Although archeologists have found no evidence that Göbekli Tepe was inhabited, theorizing instead that it was used only for ceremonial purposes, its existence implies a level of social organization far higher than previously thought possible. Hundreds if not thousands of people would have been needed to build it, including experienced artisans to quarry and carve stones, hunters to feed the crews, leaders to manage the varied personnel, and priests to commune with the gods. The site is also littered with tools and trade goods acquired from distant regions — including, as Jacobs would no doubt have noticed, lots of exotic obsidian.
“Our picture of foragers was always just small, mobile groups, a few dozen people,” the site’s lead archeologist, Klaus Schmidt, told Mann. “They cannot make big permanent structures, we thought, because they must move around to follow the resources. They can’t maintain a separate class of priests and craft workers, because they can’t carry around all the extra supplies to feed them. Then here is Göbekli Tepe, and they obviously did that.”
According to Schmidt, Göbekli Tepe and its associated settlements demanded a sustainable food supply, which gave rise to agriculture. Research on the earliest plants domesticated in the region supports the idea. Their wild ranges would have overlapped in a neat circle, of which Göbekli Tepe is the centre. Furthermore, the birth of agriculture in this place coincided with the peak period of the enigmatic culture that built the temple — a provocative coincidence first predicted, improbably enough, in The Economy of Cities.
Some have theorized it was the invention of religion at Göbekli Tepe, a “revolution of symbols,” that led to agriculture. To Jacobs, it was fundamental economic change — the emergence of craft production and trading networks — that set off the same profound social-cultural revolution. As she puts it in the book, the discovery of dynamic urban economies was a truly Promethean event, before which human innovation was essentially impossible.
This is not to say she was completely right. The mysteries continue to thicken as new evidence emerges from the Fertile Crescent. But subsequent research has overthrown the orthodoxy Jacobs first attacked fifty years ago, and the wild theory she proffered then has never seemed so plausible. Indeed, her foresight is remarkable.
Jane Jacobs’s favourite book has more than merely endured — although that in itself is a rare enough accomplishment. Like The Death and Life of Great American Cities, it has remained in print since its initial publication.

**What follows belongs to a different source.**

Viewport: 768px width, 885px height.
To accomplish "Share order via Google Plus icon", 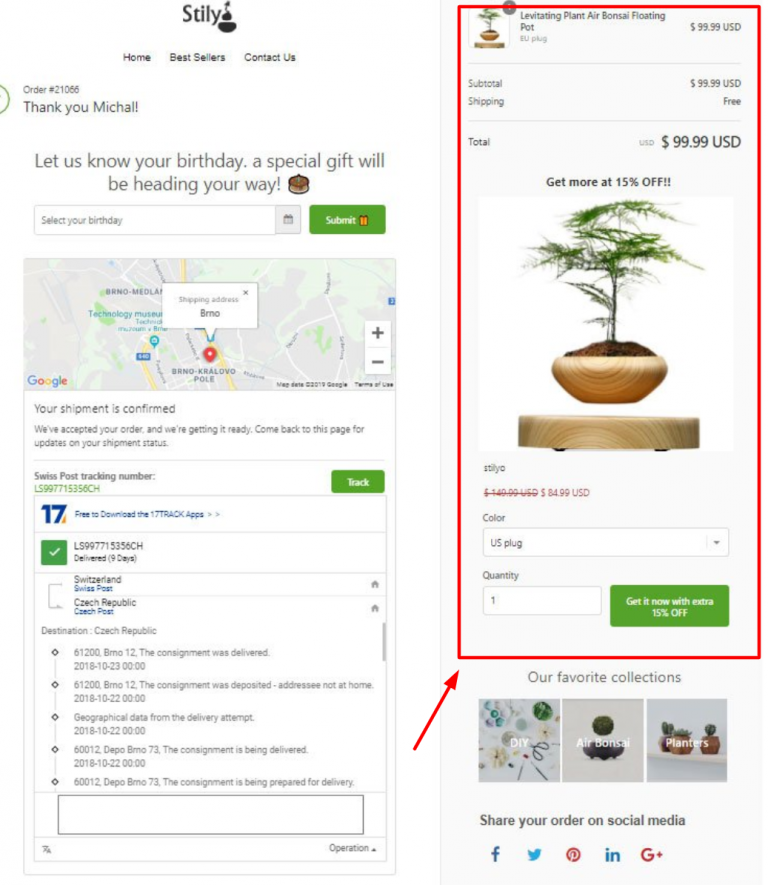I will point(651,855).
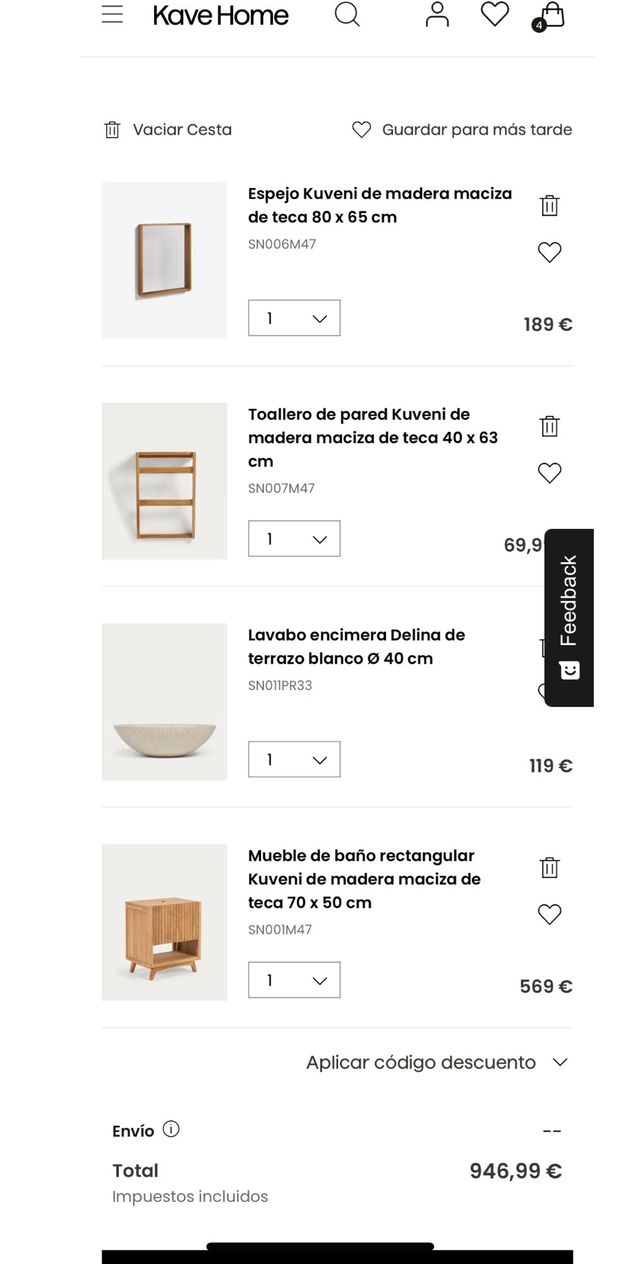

Perhaps even more than its famous predecessor, it continues to provoke and inspire bold and original thinking. Twenty-first-century urban leaders, for one, could find no better warning against the hazards of corporate concentration (think a new Amazon headquarters or the mega-development in Toronto planned by the Alphabet subsidiary Sidewalk Labs). Like thousands before them, they would find The Economy of Cities, as the Nobel laureate Lucas once said, “stimulating as hell.”
John Barber is a widely published journalist and former columnist with the Globe and Mail.